I have some PyTorch neural networks and I convert them to tensorRT .plan file, I successfully deploy the model to Triton Server, then I write a C++ program to run an inference with an HTTP request.
The problem is, I can successfully convert and run some models like YoloV5, but when I try to do the same thing to a very simple model, I got an error on the triton server side:
E0218 09:59:10.719600 1 logging.cc:43] …/rtSafe/cuda/cudaConvolutionRunner.cpp (483) - Cudnn Error in executeConv: 3 (CUDNN_STATUS_BAD_PARAM)
E0218 09:59:10.724232 1 logging.cc:43] FAILED_EXECUTION: std:exception
I convert the model multiple times, then I found the error does not occur every time, it occurs most of the time, and the inference works sometimes.

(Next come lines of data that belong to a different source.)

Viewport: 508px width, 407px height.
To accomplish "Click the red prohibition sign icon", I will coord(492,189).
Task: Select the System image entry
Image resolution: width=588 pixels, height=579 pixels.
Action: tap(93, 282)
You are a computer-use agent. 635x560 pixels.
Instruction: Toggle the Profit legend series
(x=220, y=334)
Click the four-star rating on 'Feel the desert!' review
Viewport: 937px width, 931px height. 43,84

The model visualization, model onnx file, and full log of Triton Server is attached below
TensorRT Version: 220.127.116.11
GPU Type: NVIDIA Corporation Device 1f82 (rev a1), TU117 [GeForce GTX 1650]

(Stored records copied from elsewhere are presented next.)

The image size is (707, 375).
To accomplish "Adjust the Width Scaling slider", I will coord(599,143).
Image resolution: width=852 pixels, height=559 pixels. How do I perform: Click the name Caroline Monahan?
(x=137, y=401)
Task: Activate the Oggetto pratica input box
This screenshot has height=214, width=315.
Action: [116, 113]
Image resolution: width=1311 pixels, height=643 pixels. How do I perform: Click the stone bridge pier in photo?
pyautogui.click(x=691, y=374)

Nvidia Driver Version: 470.57.02
CUDA Version: 11.1 but nvidia-smi shows 11.4
CUDNN Version: 8.0.4
Operating System + Version: Ubuntu 18.04
Python Version (if applicable): 3.6
TensorFlow Version (if applicable): not used
PyTorch Version (if applicable): 1.8.0+cu111
** python library ONNX version **: 1.6.0
** python library onnxruntime-gpu version **: 1.4.0
Triton Server: nvcr.io/nvidia/tritonserver:20.10-py3
test.onnx (804 Bytes)
full triton server log:
full_log.txt (23.4 KB)
- You can just define a model in PyTorch like the one above with the above environment, I did not train it, just use the initial weights, export it to onnx model.

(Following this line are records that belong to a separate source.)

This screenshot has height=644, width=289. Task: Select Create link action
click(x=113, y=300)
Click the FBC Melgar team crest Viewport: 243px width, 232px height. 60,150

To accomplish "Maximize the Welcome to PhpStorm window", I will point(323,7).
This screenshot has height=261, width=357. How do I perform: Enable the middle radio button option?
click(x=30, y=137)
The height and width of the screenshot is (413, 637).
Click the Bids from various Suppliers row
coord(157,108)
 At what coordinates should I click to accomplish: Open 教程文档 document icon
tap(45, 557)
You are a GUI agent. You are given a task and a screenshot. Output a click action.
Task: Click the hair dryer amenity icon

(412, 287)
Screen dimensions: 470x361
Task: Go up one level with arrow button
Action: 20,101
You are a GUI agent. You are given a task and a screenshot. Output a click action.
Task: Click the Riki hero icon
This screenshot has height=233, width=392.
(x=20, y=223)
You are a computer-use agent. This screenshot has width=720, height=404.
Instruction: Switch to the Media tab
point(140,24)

- You can also directly use the onnx model I attached here
- Use the official trtexec file in TensorRT-18.104.22.168, or write python code to convert the onnx model to tensorRT plan.
- Deploy the model in triton server 20.10
- Write C++ code to send HTTP inference request to the triton server.
Can anyone solve my problem? Thank you.